Заботливая о женской нравственности комиссия распорядилась учредить на прядильном дворе сильный военный караул под надзором офицеров, но все благие расчеты комиссии в этом случае разрушились. Караульные офицеры, вместо строгого исполнения обязанностей, возложенных на них «Воинским Регламентом», принялись сами приволакиваться за узницами, вверенными их надзору. «Упражнения» эти были раскрыты ревностным к своему долгу Демидовым, и, замечает Демидов, «многие офицеры подвергли себя несчастью», так как к ним были во всей строгости применены артикулы «Воинского Регламента», относящиеся к гарнизонной службе.
XXIV
На Вознесенской першпективе наискось так внезапно опустевшего дома, где жила Амалия Максимовна и где задавала она веселые вечеринки, стоял небольшой одноэтажный деревянный дом неуклюжей постройки, с крытым крыльцом, выходившим в палисадник, расположенный вдоль улицы. На крыльце этого домика очень часто можно было видеть в летнюю пору и днем и вечером мужчину средних лет, обращавшего на себя внимание своею величавою наружностью. Его высокий лоб с густыми, приподнятыми вверх волосами, в которых просвечивала уже проседь, гордое выражение его лица и проницательный смелый взгляд внушали каждому мысль, что человек этот далеко выходил вперед из числа людей заурядных. Проходившие днем мимо этого скромного дома очень часто могли видеть, как сановитый его хозяин, сидя на крыльце за простым некрасивым деревянным столом, занимался письменной работой, которою он увлекался до того, что не обращал ни малейшего внимания на людей и на собиравшихся мальчишек, которые останавливались перед забором палисадника, чтобы посмотреть на писавшего господина. Посмотреть же на него стоило. В жаркое время он сидел обыкновенно в одной только сорочке, из-под раскрытого ворота которой виднелась богатырская грудь. Переставая писать на короткие промежутки времени, он быстро вскакивал со стула, выпивал из стоявшей перед ним на столе глиняной кружечки несколько глотков какого-то напитка и начинал ходить то сперва по крыльцу тихими шагами в глубокой задумчивости, то, сбежав с крыльца, быстрыми шагами по палисаднику, потирая лоб и размахивая руками, как будто разговаривая или с самим собою, или с какими-то незримыми для других собеседниками. Кто знал этого человека, тот легко мог догадаться, что во время спокойной ходьбы он обдумывал какие-нибудь глубокие ученые задачи, а быстрые и беспокойные его движения обнаруживали, что он был в это время под влиянием поэтического вдохновения.
Улица, на которую выходил палисадник, представляла в летнюю пору много удобств для письменных занятий на открытом воздухе. Она была обыкновенно совершенно пуста, да, впрочем, и хозяин скромного домика не стеснялся нисколько своим незатейливым нарядом.
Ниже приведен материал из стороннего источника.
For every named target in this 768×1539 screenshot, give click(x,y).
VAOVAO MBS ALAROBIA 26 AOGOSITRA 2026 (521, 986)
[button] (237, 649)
Около домика чувствовался живительный запах сосен, а по временам и вспрыснутых летним дождиком берез, так как вдоль улицы и позади домов существовали еще остатки неокончательно вырубленного леса. С особенным наслаждением вдыхал хозяин скромного домика запах сосны, напоминавший ему его родину на отдаленном севере России.
Под вечер, когда начинало смеркаться, он то задумчиво, то вдохновенно смотрел на загоревшиеся в темнейшем небе звездочки и, казалось, при немом созерцании природы хотел проникнуть в сокровенные от людей тайны.
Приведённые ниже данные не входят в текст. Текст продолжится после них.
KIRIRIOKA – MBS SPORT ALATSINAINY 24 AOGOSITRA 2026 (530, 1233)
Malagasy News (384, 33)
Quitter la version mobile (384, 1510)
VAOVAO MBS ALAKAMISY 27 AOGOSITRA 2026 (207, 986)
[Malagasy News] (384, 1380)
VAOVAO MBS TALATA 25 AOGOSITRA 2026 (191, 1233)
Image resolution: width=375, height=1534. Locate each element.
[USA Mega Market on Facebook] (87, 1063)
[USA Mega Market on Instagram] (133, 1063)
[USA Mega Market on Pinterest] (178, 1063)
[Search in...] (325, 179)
Когда однажды во время наступавших еще прозрачных июльских сумерек хозяин домика сидел в таком настроении и смотрел на безоблачное небо, он услышал, что перед калиткой палисадника остановилась одноколка, из которой поспешно вылез небольшого роста худощавый молодой еще человек.
– Приношу вашему высокородию мое почтительнейшее уважение, а вместе с тем и всепокорнейшее извинение на позднее посещение. Не подосадуйте на меня, Михайло Васильевич, что я в такую пору обеспокоил вас. Крайняя необходимость предстояла мне свидеться с вами, – сказал приезжий, стоя у калитки и сняв с головы треуголку.